Natif de Kénitra le 30/11/1954 et père de deux enfants, Chafik KRADI est lauréat de l’ENA de Meknès, (Option Technique et Développement, 1981) et titulaire du Diplôme d’Ingénieur d’Etat de l’IAV Hassan II, (Option Agro-économie, 1989).

Il a travaillé, durant toute sa carrière (de 1981 à 2012) dans le domaine de la Recherche – Développement: coordinateur du Programme Amélioration de la Production Olivier et Amandier dans la DPA de Fès-Taounate (1981 à 1986) ; Chef de service des statistiques et des études économiques DPA Taounate (1990 – 1992).

Depuis son intégration à l’INRA en 1992, il a occupé plusieurs fonctions: Chef de Service de Coordination (1992-2003), Chef de Département de Recherche-Développement (2003-2007) et Chef de la Division de l’Information et de la Communication depuis 2007 où il a essayé d’instaurer un système de communication ouvert à même de faire valoir les acquis de la recherche agronomique.

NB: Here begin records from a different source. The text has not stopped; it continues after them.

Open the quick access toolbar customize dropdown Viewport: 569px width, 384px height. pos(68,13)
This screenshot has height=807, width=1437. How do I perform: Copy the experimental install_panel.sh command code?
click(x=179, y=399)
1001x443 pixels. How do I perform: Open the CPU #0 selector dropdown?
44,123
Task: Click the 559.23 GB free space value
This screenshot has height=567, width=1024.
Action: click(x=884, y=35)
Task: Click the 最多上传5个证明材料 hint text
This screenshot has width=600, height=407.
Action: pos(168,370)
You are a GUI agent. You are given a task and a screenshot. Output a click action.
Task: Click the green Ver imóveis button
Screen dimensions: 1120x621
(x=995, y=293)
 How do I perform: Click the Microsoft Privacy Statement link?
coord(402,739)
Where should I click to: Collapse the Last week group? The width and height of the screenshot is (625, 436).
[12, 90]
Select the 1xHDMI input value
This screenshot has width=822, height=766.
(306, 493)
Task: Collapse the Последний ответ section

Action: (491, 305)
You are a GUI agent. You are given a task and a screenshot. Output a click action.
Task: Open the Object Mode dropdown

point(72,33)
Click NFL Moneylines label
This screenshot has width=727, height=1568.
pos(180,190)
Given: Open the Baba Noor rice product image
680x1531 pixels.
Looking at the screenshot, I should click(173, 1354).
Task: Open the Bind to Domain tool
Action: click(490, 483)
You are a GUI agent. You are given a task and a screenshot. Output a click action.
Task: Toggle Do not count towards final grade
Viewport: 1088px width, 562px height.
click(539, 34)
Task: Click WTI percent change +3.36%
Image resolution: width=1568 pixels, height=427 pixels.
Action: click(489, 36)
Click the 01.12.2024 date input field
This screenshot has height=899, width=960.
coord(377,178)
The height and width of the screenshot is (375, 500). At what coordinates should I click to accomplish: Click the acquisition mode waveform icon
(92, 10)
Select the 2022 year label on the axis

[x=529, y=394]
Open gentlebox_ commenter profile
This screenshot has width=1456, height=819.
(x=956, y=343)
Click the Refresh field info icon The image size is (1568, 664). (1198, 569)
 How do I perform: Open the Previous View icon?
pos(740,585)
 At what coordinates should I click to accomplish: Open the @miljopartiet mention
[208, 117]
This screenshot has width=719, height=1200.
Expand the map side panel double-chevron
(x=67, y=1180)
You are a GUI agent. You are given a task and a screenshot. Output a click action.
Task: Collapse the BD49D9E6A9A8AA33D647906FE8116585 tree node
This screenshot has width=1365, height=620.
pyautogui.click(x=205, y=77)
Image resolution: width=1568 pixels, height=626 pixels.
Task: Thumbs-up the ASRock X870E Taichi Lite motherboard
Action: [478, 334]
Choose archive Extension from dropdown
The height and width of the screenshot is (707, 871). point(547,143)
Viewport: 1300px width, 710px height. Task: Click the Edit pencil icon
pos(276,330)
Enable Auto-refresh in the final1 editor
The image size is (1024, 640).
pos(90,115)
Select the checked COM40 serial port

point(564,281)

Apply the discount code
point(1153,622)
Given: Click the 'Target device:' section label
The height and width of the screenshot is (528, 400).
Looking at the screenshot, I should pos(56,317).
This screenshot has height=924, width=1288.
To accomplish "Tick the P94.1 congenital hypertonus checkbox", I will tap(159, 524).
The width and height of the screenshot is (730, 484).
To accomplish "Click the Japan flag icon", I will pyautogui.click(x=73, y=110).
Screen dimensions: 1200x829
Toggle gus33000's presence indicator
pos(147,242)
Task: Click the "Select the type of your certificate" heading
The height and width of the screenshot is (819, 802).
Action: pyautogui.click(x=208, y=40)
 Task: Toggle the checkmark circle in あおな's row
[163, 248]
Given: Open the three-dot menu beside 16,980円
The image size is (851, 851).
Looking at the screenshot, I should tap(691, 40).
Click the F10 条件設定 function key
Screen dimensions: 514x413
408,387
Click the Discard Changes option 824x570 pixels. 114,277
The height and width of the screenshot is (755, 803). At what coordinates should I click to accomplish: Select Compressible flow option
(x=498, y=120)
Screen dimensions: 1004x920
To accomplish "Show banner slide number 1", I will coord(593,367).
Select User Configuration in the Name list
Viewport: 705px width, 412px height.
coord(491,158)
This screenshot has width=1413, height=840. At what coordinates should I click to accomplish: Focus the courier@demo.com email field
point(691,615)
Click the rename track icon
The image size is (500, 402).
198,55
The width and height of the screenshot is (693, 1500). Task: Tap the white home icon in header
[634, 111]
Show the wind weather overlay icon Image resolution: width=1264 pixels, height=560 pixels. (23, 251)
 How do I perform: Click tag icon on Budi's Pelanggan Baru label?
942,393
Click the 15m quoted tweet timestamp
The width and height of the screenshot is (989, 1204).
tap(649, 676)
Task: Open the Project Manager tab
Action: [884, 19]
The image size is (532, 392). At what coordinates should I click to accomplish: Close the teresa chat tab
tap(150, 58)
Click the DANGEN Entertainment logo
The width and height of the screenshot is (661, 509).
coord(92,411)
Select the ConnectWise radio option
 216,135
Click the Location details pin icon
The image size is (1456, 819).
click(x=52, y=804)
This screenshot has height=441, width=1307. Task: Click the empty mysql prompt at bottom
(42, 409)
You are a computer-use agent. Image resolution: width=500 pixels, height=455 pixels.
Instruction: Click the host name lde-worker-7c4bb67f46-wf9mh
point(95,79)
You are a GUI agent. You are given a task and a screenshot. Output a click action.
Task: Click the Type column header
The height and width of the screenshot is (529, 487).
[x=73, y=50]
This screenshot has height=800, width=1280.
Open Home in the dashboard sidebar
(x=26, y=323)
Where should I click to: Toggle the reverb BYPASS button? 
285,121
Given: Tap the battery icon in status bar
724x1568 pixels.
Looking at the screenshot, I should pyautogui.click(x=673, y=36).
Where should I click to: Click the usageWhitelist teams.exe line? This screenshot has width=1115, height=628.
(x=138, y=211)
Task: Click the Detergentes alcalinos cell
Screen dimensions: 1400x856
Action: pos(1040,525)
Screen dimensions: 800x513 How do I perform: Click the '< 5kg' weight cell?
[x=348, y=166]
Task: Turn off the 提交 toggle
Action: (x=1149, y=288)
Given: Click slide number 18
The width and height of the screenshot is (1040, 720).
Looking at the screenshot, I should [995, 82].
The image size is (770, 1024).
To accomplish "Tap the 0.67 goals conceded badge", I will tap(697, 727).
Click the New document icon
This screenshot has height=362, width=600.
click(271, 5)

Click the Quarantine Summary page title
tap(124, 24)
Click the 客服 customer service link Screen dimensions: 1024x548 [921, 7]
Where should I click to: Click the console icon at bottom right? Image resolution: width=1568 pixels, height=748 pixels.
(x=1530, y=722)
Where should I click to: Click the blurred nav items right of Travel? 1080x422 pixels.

Il est l’auteur de plusieurs communications et a contribué dans la rédaction de plusieurs documents à caractères stratégiques et ouvrages en relation avec la recherche-développement, la communication, le transfert de technologies et le management de la recherche. Il a participé au renforcement de capacité de plusieurs chercheurs et techniciens dans le domaine de la recherche système.